Rachel Maddow showed last night that Reagan was widely seen as bombing in his first debate with Mondale. Mondale was held to have clobbered him by all the mainstream press-same with Obama this week. Some wondered if Reagan were getting too old after his performance. However, unemployment dropped from 8.3% to 7.3% election year, 1984, and the debate had no impact on a historic rout.
For more on unemployment for Reagan in 1984 see Nate Silver
http://fivethirtyeight.blogs.nytimes.com/2012/10/05/jobs-news-makes-obamas-case-easier/
Now the President with today's numbers has seen unemployment fall from 8.5% last December to 7.8% now. Indeed, it sort of recalls 2004 as well when some good economic numbers came out just before that election.

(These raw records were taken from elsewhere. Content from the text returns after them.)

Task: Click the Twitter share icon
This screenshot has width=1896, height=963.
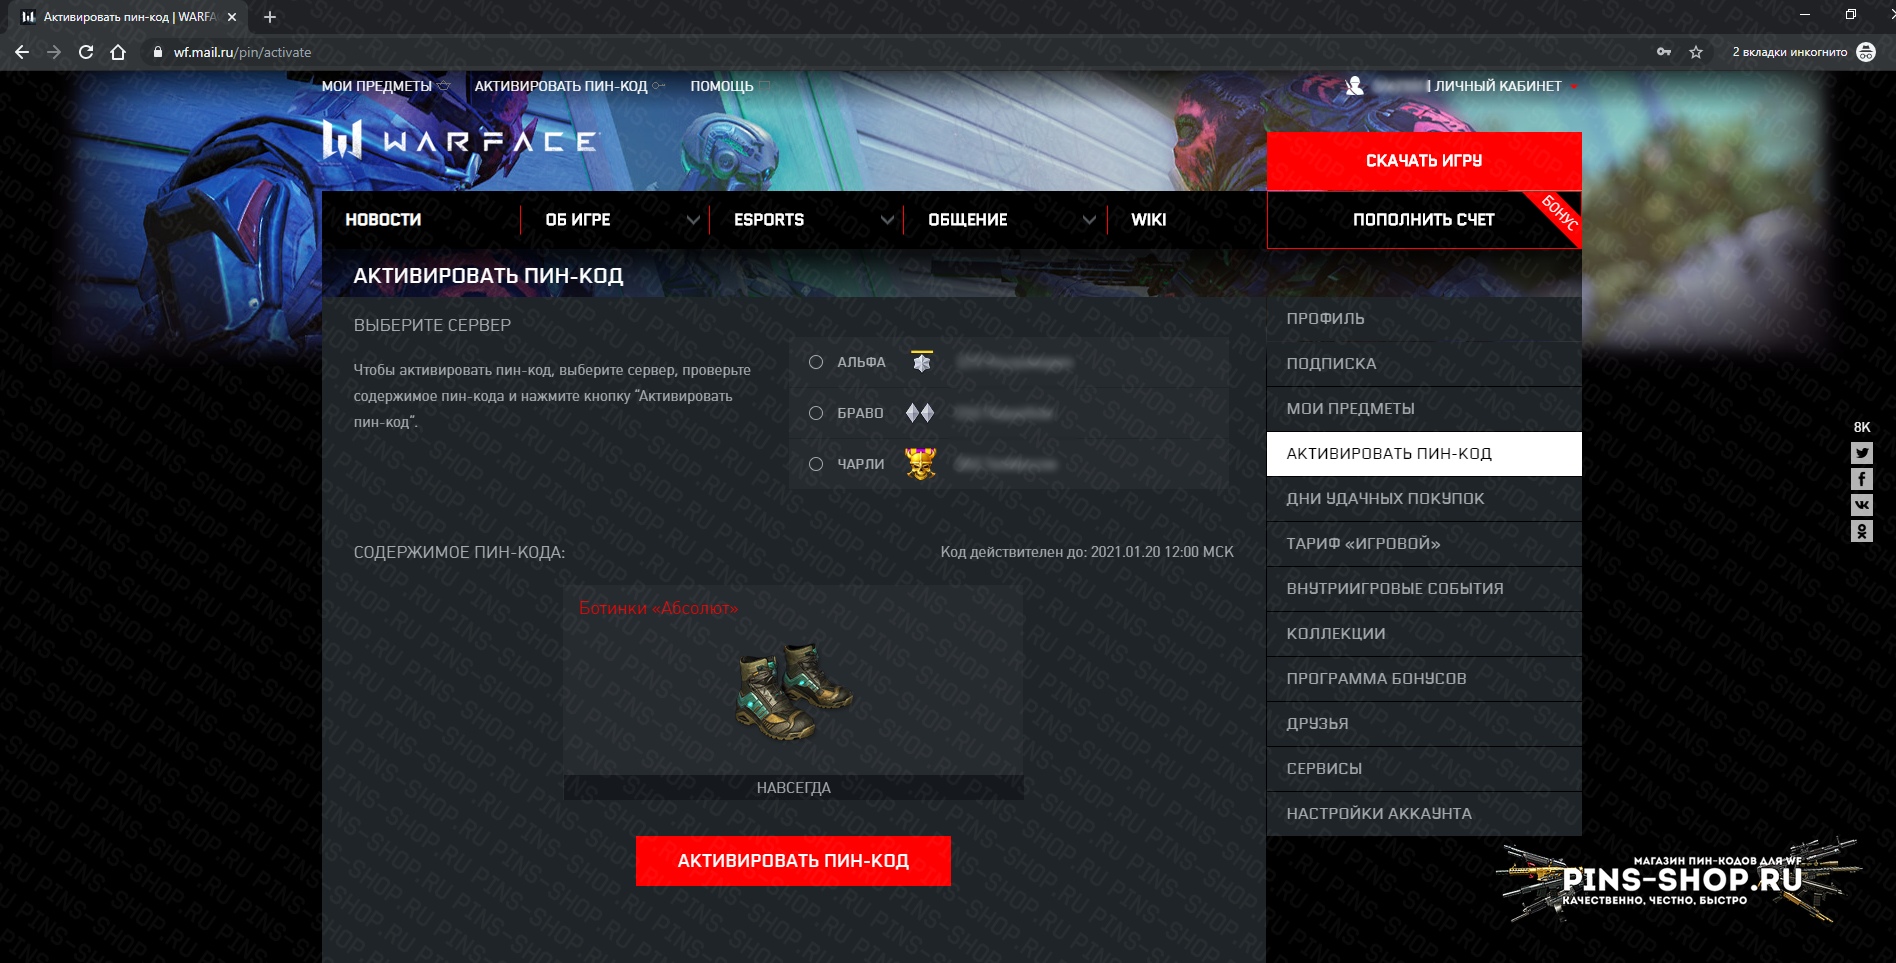Action: click(1861, 453)
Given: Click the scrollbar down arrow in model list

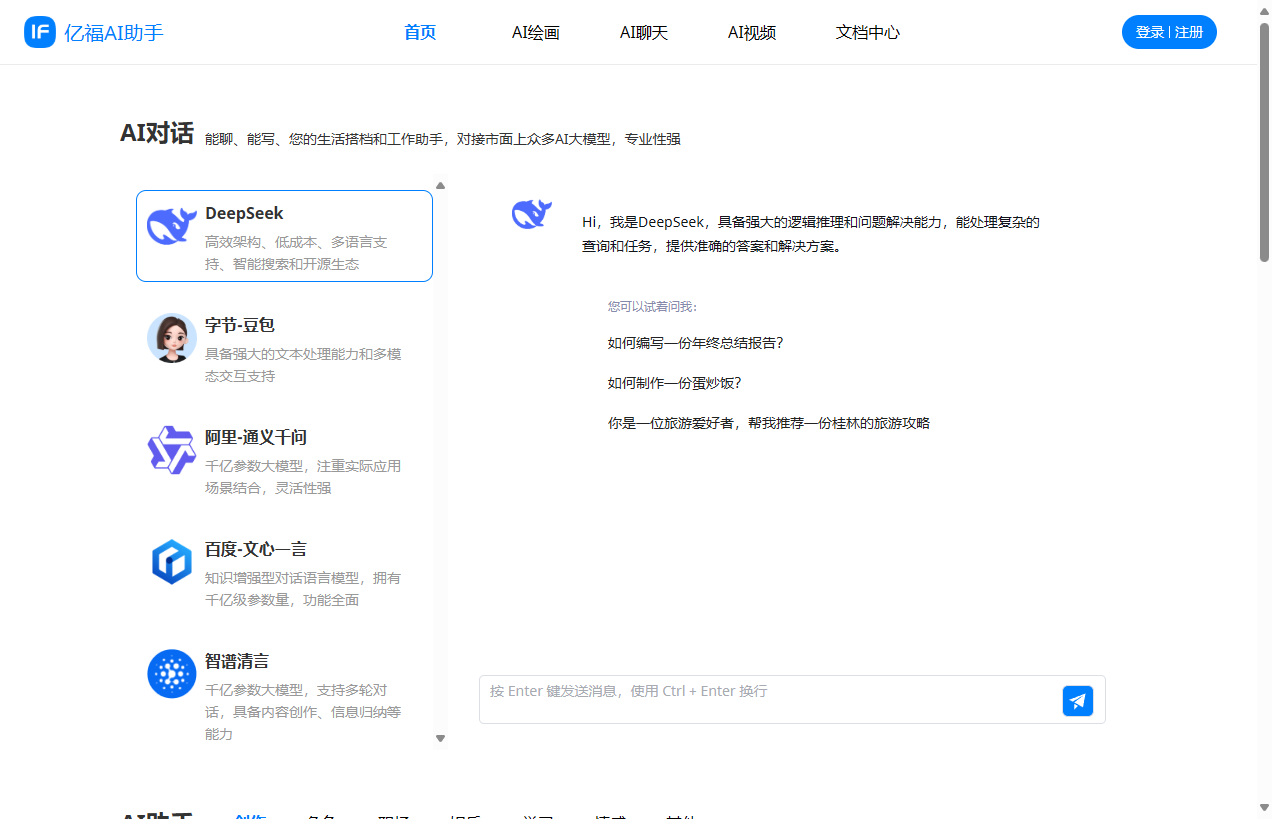Looking at the screenshot, I should 439,738.
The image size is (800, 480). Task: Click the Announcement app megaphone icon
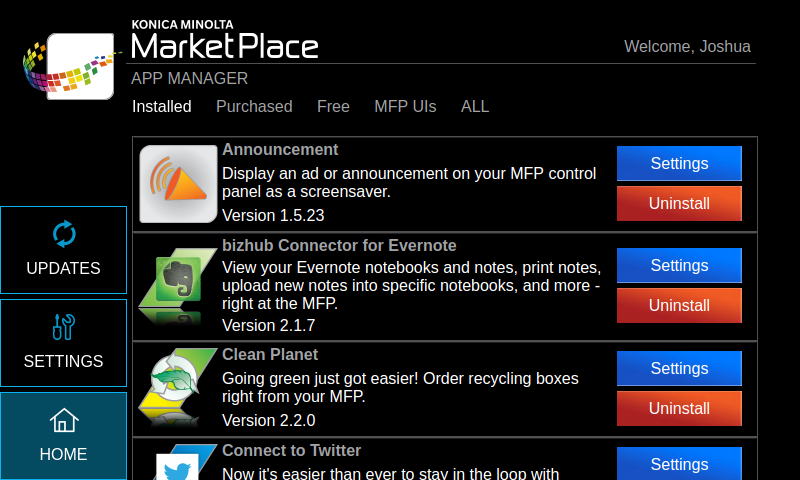[178, 184]
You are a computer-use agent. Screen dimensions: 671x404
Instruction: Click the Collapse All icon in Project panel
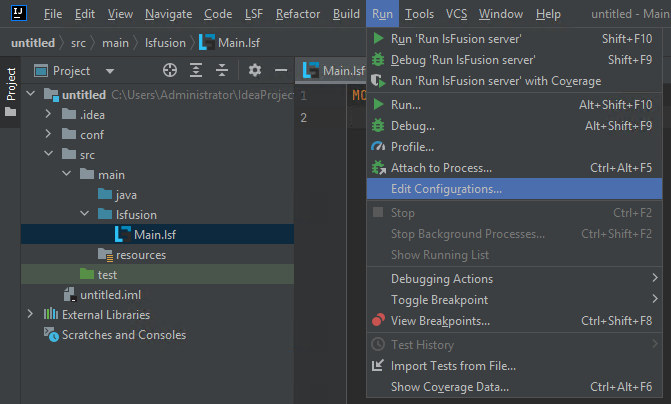(222, 70)
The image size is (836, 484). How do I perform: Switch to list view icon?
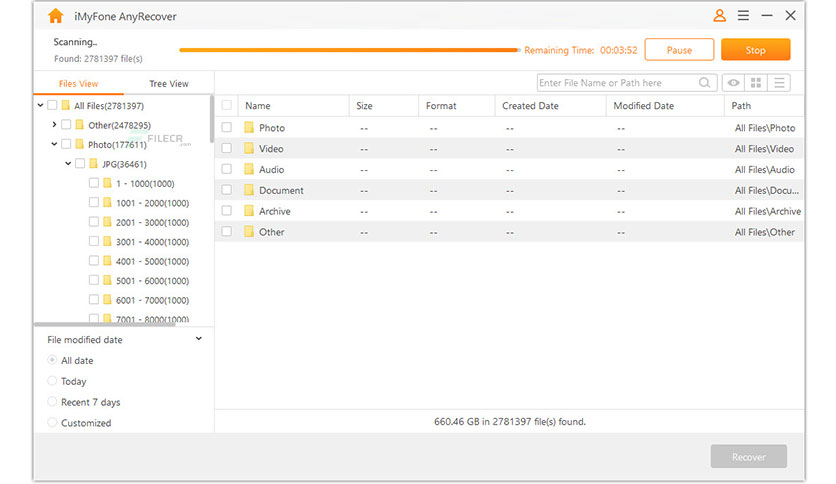pyautogui.click(x=780, y=83)
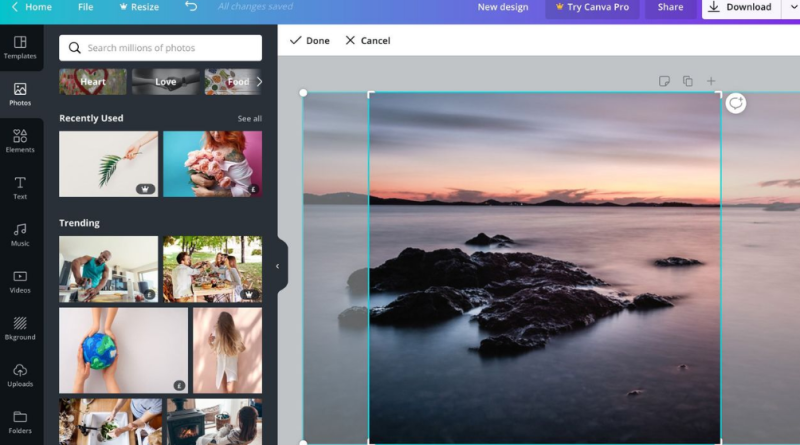Open the Resize menu
This screenshot has height=445, width=800.
point(138,7)
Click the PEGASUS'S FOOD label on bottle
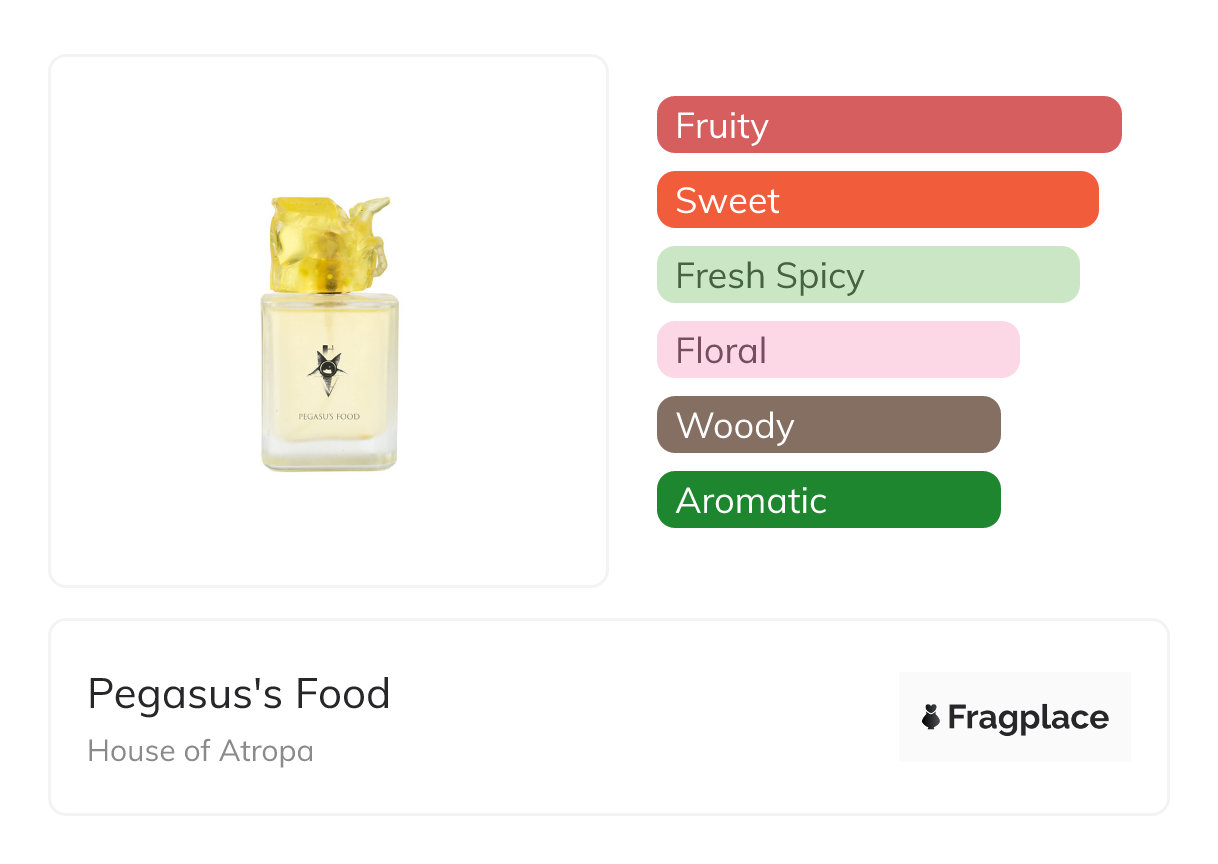This screenshot has height=864, width=1218. (x=329, y=416)
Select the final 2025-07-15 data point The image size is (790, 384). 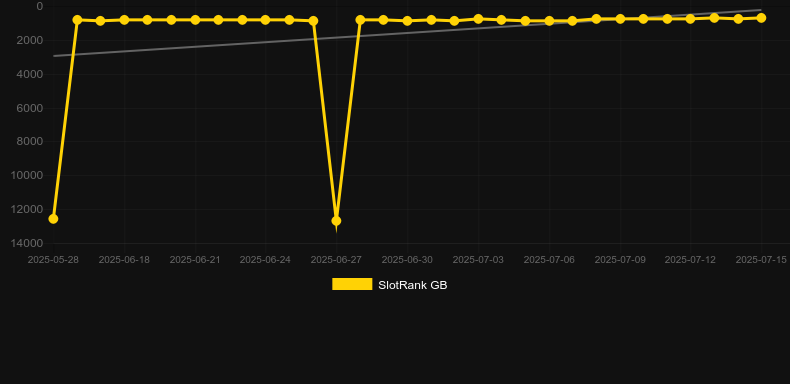click(x=761, y=18)
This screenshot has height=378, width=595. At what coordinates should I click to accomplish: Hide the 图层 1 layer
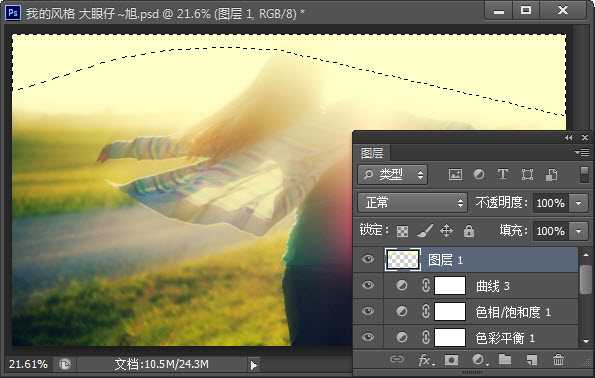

Scott Sumner says that he suspects when the September numbers are revised it will be more in the 180,000 to 200,000 job range.
http://www.themoneyillusion.com/?p=16790
Speaking of Nate: his 538 Forecast continues to move in the direction of Obama since the debate which contradicts what the common wisdom is-including his own where he expects Romney to get a likely 1 to 2% bump. It may happen don't get me wrong. But it's interesting that 538 gave the President a 84.7% chance prior to the debate and now it's at 87.1%.
Also, Obama's numbers against Romney actually improved at Gallup today. He went from a 49-45 to a 50-45 lead. It's a 7 day tracking average but you wonder what happened.